Alors que ces deux grottes ne sont séparées que de quelques centaines de kilomètres, pourquoi les variétés d’animaux représentées sur les parois des grottes sont-elles si différentes ? C’est la question posée par Antonin, six ans, à l’archéologue Carole Fritz au CNRS dans l’émission "Les P’tits bateaux".

A la grotte Chauvet en Ardèche
A la grotte Chauvet en Ardèche © Getty / Jean-Marc Zaorski

La Grotte Chauvet (située à coté de Vallon Pont d’Arc en Ardèche) et celle de Lascaux (située en Dordogne) sont fermées pour des raisons de conservation. Heureusement, elles possèdent chacune leur grotte de restitution pour mieux comprendre l’art pariétal du Paléolithique. 

S’il y a moins de Rhinocéros sur les parois de Lascaux, c’est peut-être parce qu’il y avait moins de rhinocéros dans l’environnement des artistes. Mais surtout, les rhinocéros laineux étaient plus présents dans la mythologie des hommes du paléolithique supérieur. Car les peintures que l’on voit, ce sont des illustrations de mythes et de légendes. Ce que les artistes préhistoriques représentent, ce n’est pas ce qui les entoure, ni un album de famille, mais des histoires qui se racontent. 

Chauvet et Lascaux : deux grottes séparées de 19 000 ans 

Ce qu’il faut également savoir, c’est qu’il y a plus de temps entre les grottes de Chauvet et de Lascaux qu’entre Lascaux, qui nous semble lointain, et nous. On pense souvent qu’elles sont contemporaines, or non. 

  • Chauvet : - 36 000 ans, 
  • Lascaux :  - 17 000 ans. 

Cela veut dire que, même si tout au long du Paléolithique supérieur (entre - 40 000 et -10 000), le bestiaire préhistorique est le même, il y a des différences en pourcentage des animaux que l’on trouve dans les grottes. 

  • A Chauvet, on a plutôt des mammouths, des lions, des rhinocéros laineux, des chevaux, et des cervidés. 
  • A Lascaux, on a plutôt, des aurochs, des bisons, des lions et des rhinocéros un petit peu, mais beaucoup moins qu’à Chauvet, parce que le temps qui sépare ces deux grottes a modifié les mythes.

Levi Strauss :

Les mythes ne meurent pas, ils se transforment.

Entre les deux grottes, on assiste à des modifications dans les histoires, et donc des changements dans les proportions d’animaux qu’on trouve dans les grottes, mais ce sont toujours les mêmes animaux.

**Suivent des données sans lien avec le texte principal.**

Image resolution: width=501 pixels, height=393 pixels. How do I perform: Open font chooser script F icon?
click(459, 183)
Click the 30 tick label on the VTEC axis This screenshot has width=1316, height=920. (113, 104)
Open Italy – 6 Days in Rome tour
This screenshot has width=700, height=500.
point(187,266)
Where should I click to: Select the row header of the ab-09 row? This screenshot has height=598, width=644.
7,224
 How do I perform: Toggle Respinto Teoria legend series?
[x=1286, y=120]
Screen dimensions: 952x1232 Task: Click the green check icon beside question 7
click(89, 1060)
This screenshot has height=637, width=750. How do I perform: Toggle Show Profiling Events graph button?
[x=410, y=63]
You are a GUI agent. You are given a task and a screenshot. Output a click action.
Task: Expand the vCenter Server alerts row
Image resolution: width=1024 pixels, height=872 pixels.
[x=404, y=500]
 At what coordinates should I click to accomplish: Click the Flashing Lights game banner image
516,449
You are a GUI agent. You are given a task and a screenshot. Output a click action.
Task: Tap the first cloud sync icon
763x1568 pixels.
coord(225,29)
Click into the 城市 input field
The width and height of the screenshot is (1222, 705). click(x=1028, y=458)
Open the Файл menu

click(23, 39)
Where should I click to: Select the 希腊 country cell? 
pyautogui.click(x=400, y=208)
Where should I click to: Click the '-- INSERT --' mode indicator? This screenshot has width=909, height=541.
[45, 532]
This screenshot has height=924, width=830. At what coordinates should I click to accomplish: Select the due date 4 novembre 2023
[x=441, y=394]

Et c’est compliqué à comprendre pour nous aujourd’hui parce que nous voudrions que tout change tout le temps. Or dans ces sociétés-là, il ne fallait surtout pas que ça change tout le temps, il fallait que ça reste stable. Les mythes qui régissent la société vont se transformer un peu mais ne changerons pas vraiment. C’est légèrement différent dans une continuité. C’est difficile à accepter car l’échelle de temps est énorme. On est sur un temps très long en termes de société, et de générations.